Девочка подняла голову.
– Вы!
– И еще обижаешься на дурочку, – улыбнулась мастер.
– Просто…
Эльга посмотрела в глаза Униссе и уткнулась в пахнущее листьями платье, хотя, наверное, мгновение назад ни за что бы этого не сделала.
– Просто мне пло-охо!
Лицо ее утонуло в складках ткани, в тепле чужого тела. Мастер, помедлив, огладила вздрагивающее Эльгино плечо.
– Это не дело.
– Де-ело…
– У нас есть работа, – сказала Унисса. – Станешь грандалем, реви сколько угодно. А пока нет времени. Ладно?
Эльга, судорожно выдохнув, кивнула.
– Ладно.
Утирая глаза, она поднялась на ноги.
– Собирай все, что тебе кажется интересным, – сказала мастер. – Это часть мастерства. Нужные травинки и листья должны сами идти в руку. Пошли.
Они миновали луг.
Унисса рассказывала про дрок, чужицу, лен и синие глазки, что с чем сочетается, что не сочетается, что чувство букета должно возникать на кончиках пальцев, это чувство придет изнутри, само, и что мастер Крисп под старость составлял букеты, пробуя листья на вкус.
– А так можно? – спросила Эльга.
– В конце жизни ему изменило зрение, – ответила Унисса. – Но букеты у него получались лучше, чем всегда.
– А он стал грандалем?
– Нет, – сказала Унисса. – Не успел. Ему всегда казалось, что еще чуть-чуть не хватает.

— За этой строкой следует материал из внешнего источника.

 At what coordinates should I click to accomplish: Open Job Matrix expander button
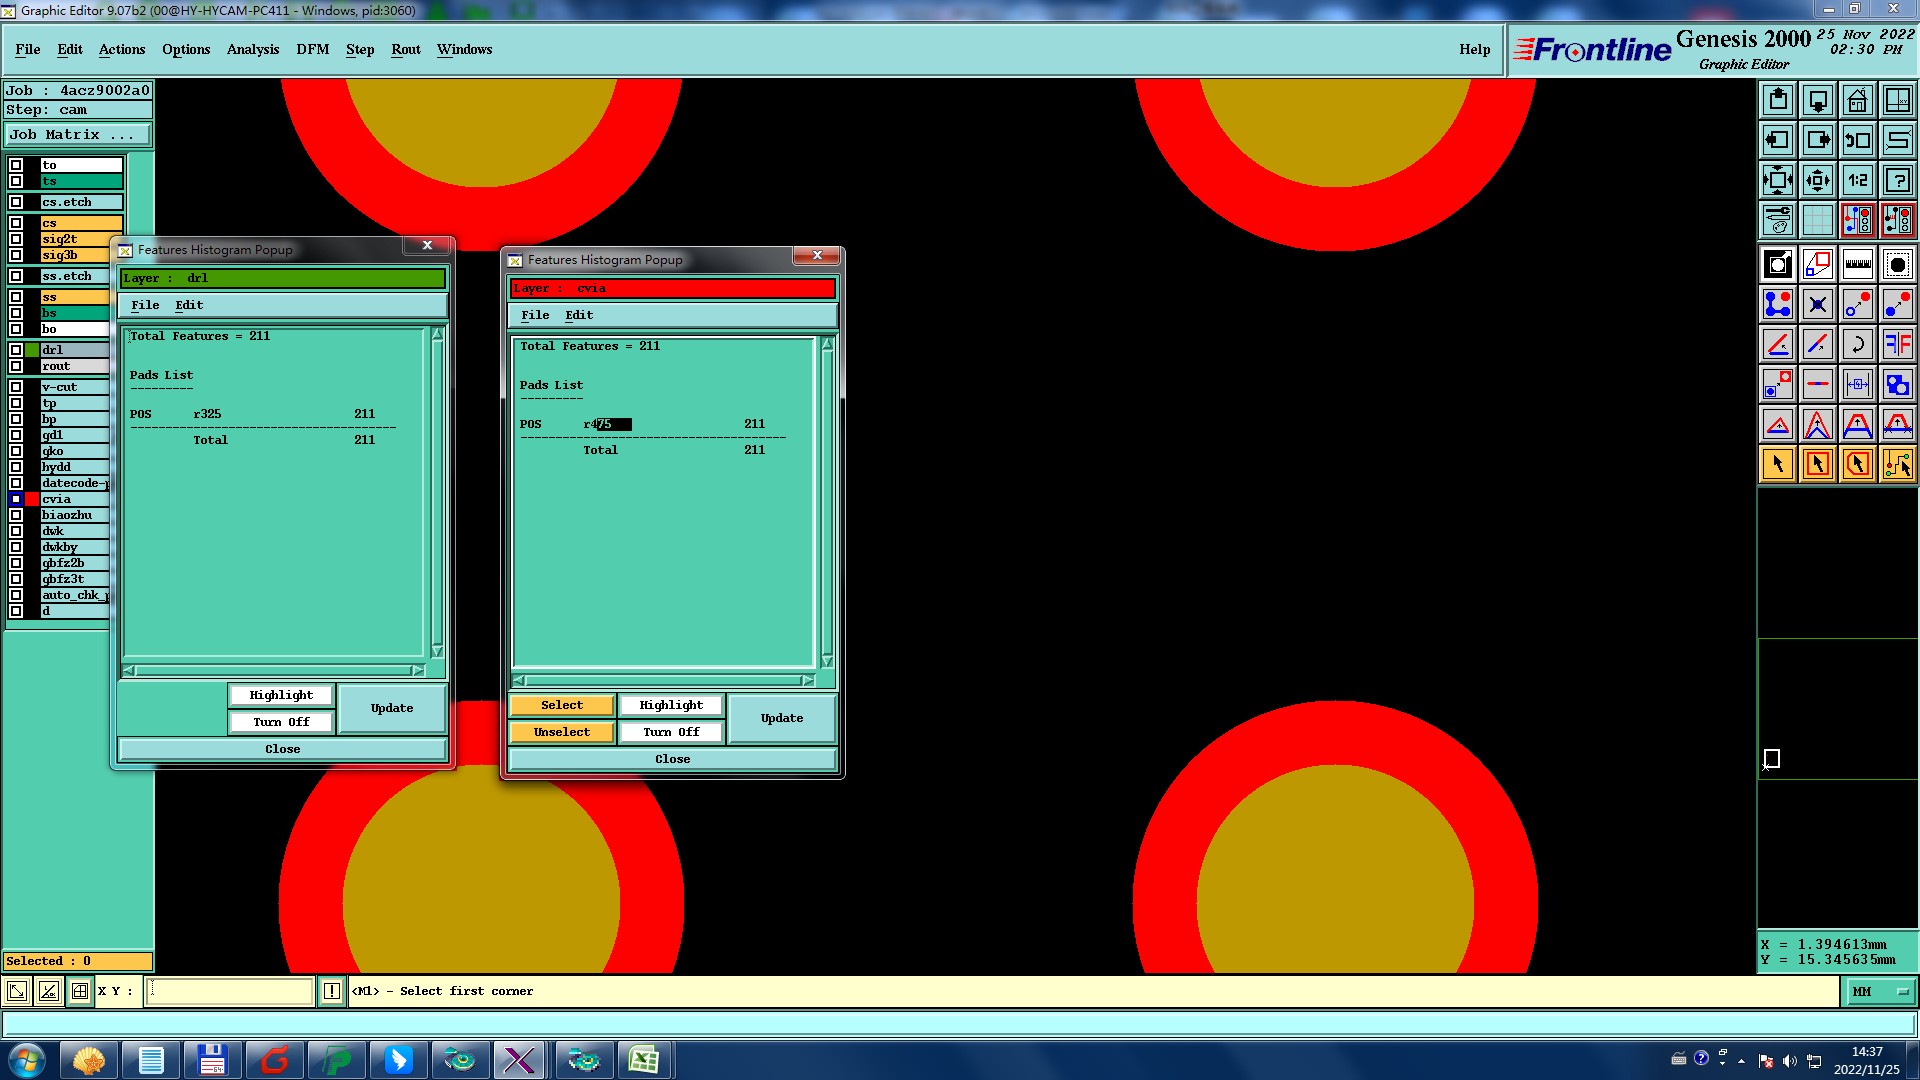pos(78,135)
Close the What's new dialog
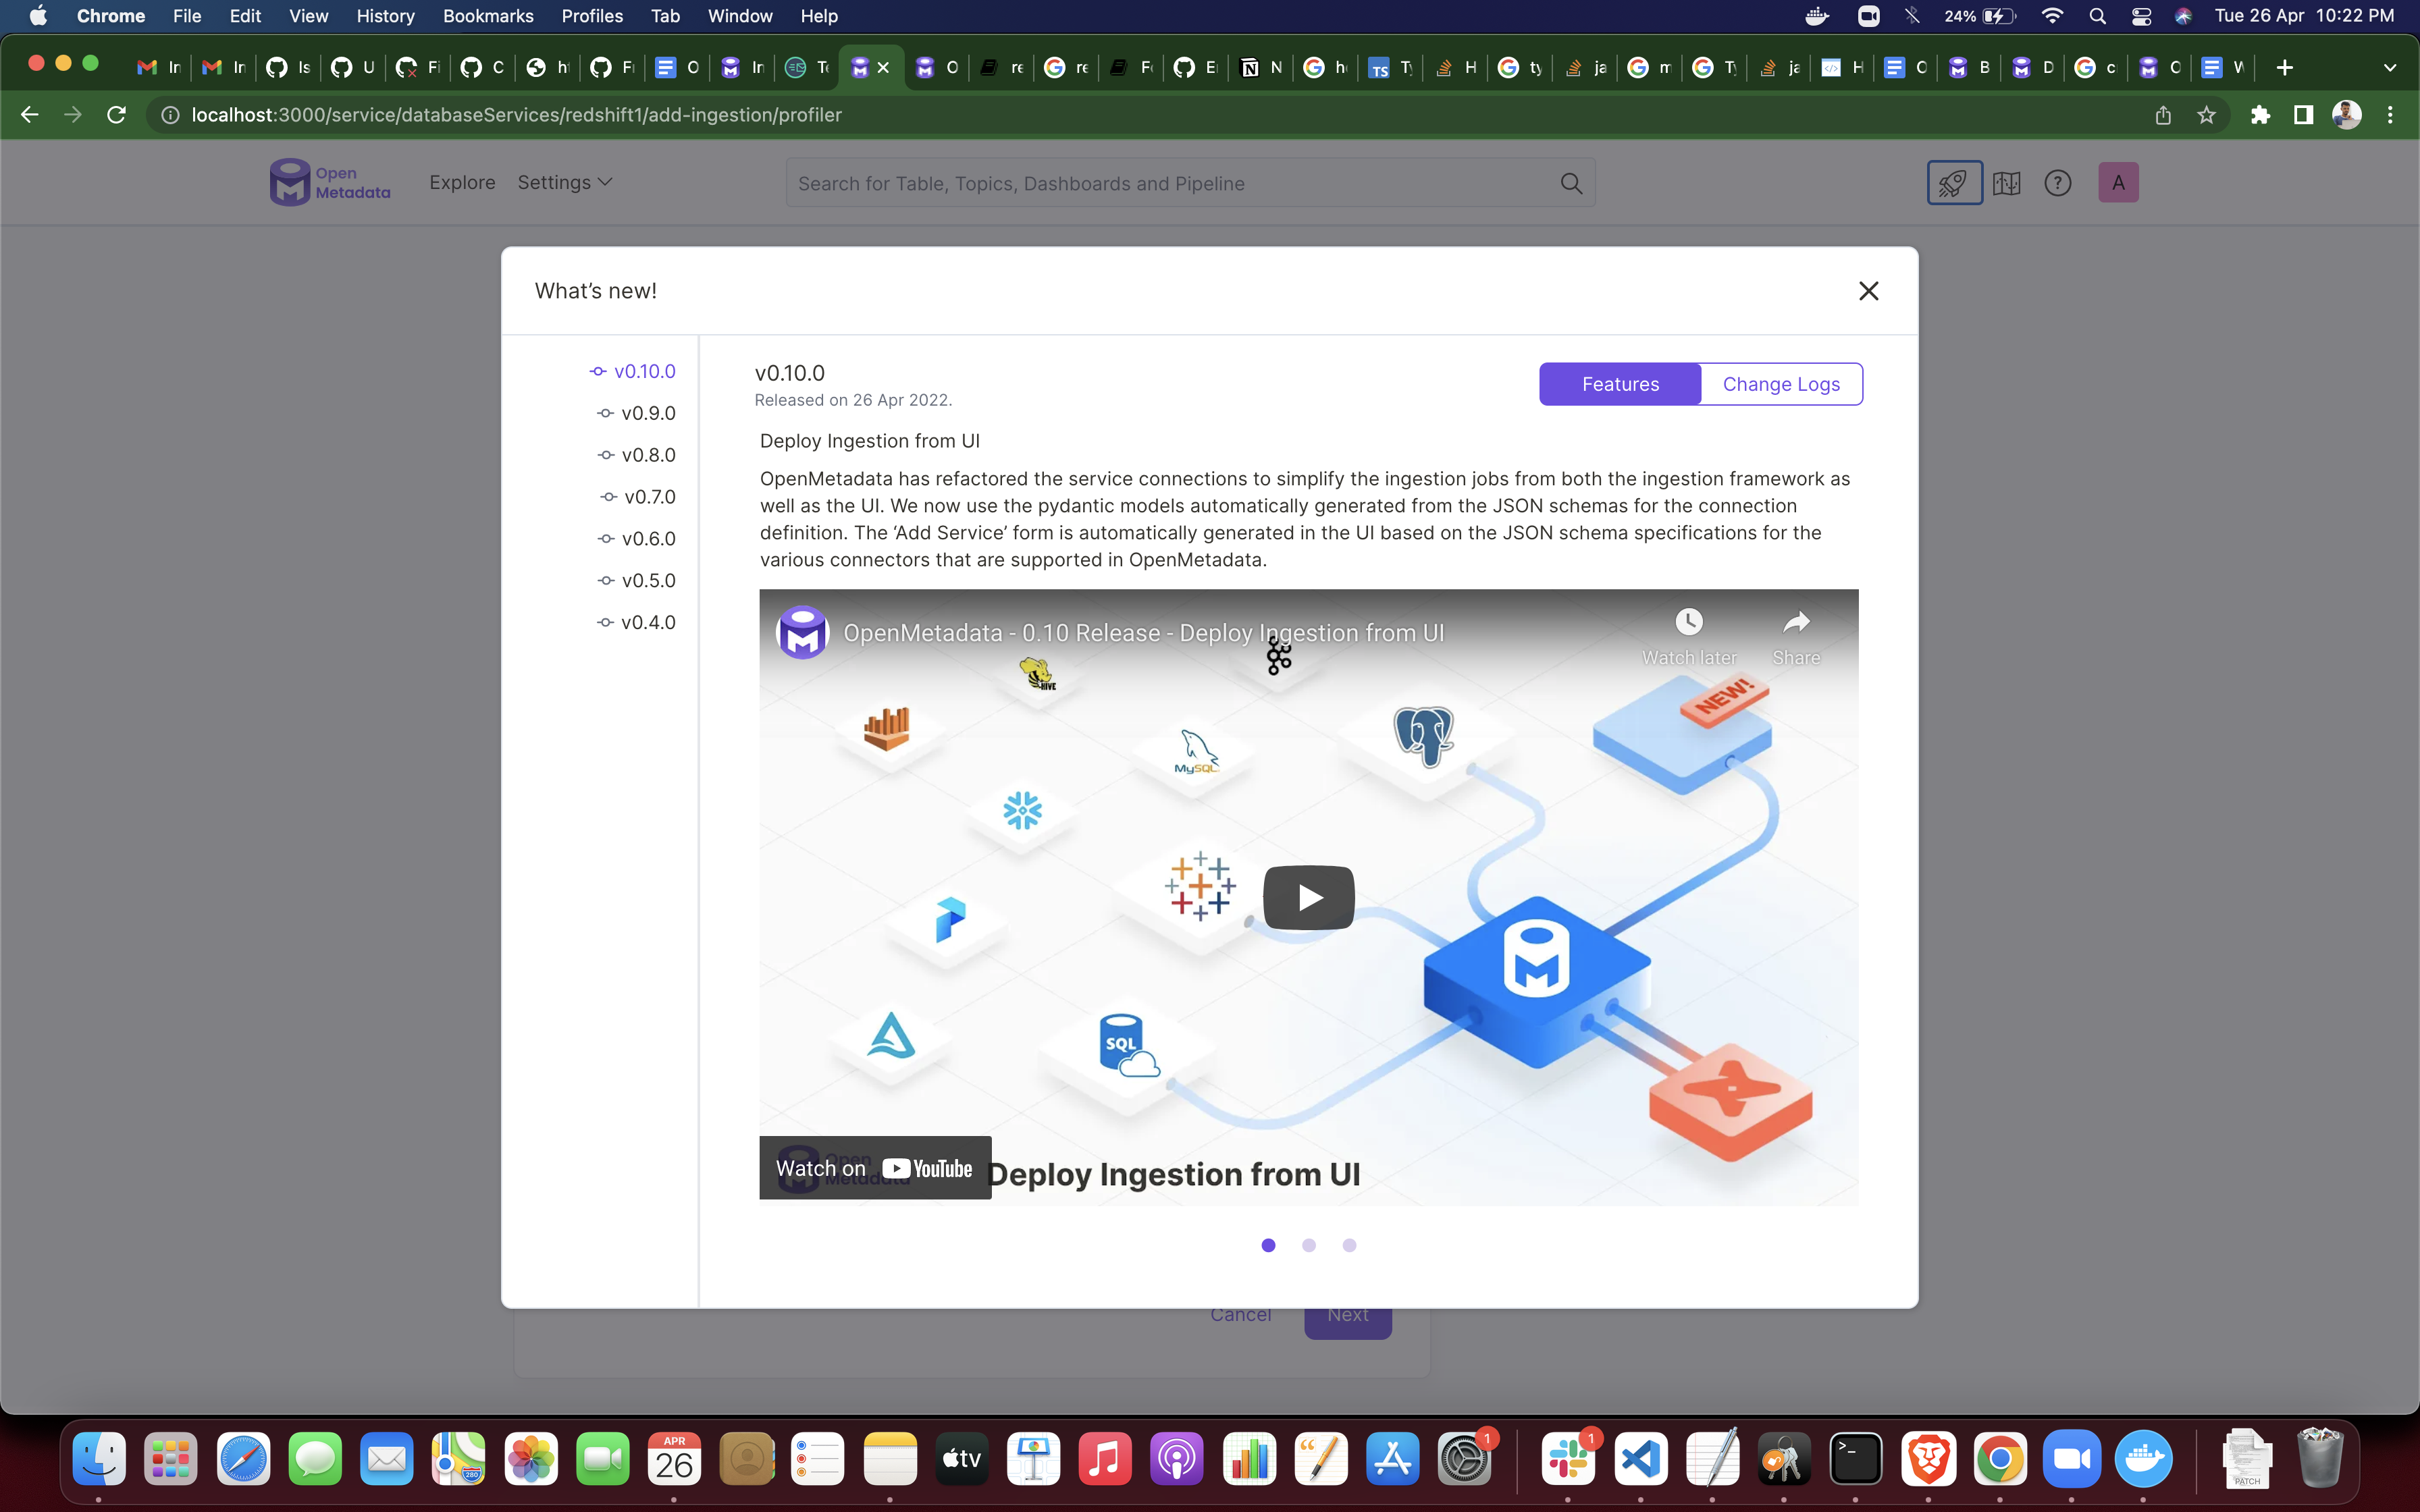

Роща начиналась в ложбинке, заросшей ягодником, и взбиралась выше по склону невысокого холма. Они прошли первые деревья. Унисса сорвала несколько листьев с нижних веток, растерла их в ладони, принюхалась.
– Хороший лес.
– А чем он хорош? – спросила Эльга, потянувшись к понравившемуся, почти прозрачному на солнце листу.
– А вот подумай, – сказала мастер.
Они бродили между деревьями. Здесь росли бук и орешник, кое-где, особняком, стояли дубы, кряжистые, морщинистые, с кронами, не пропускающими лучи солнца к земле. Под ними почти не было травы. А выше по склону качались гибкие стволы лебяжника.
Его узких листьев Эльга нарвала больше всего – к ним даже тянуться не приходилось, пригнул ветку – и собирай. Сак скоро распух, и листья внутри шуршали при каждом шаге. Словно переговаривались и выражали неудовольствие.
Мастер то пропадала за деревьями, то замирала на месте, сосредоточенно нахмурившись. Казалось, до Эльги ей совсем нет дела. Зелень слетала с ее ладони, пальцы щупали воздух у веток. Один раз она прошла очень близко от ученицы, и глаза ее были закрыты, но уверенный шаг никак с этим не вязался.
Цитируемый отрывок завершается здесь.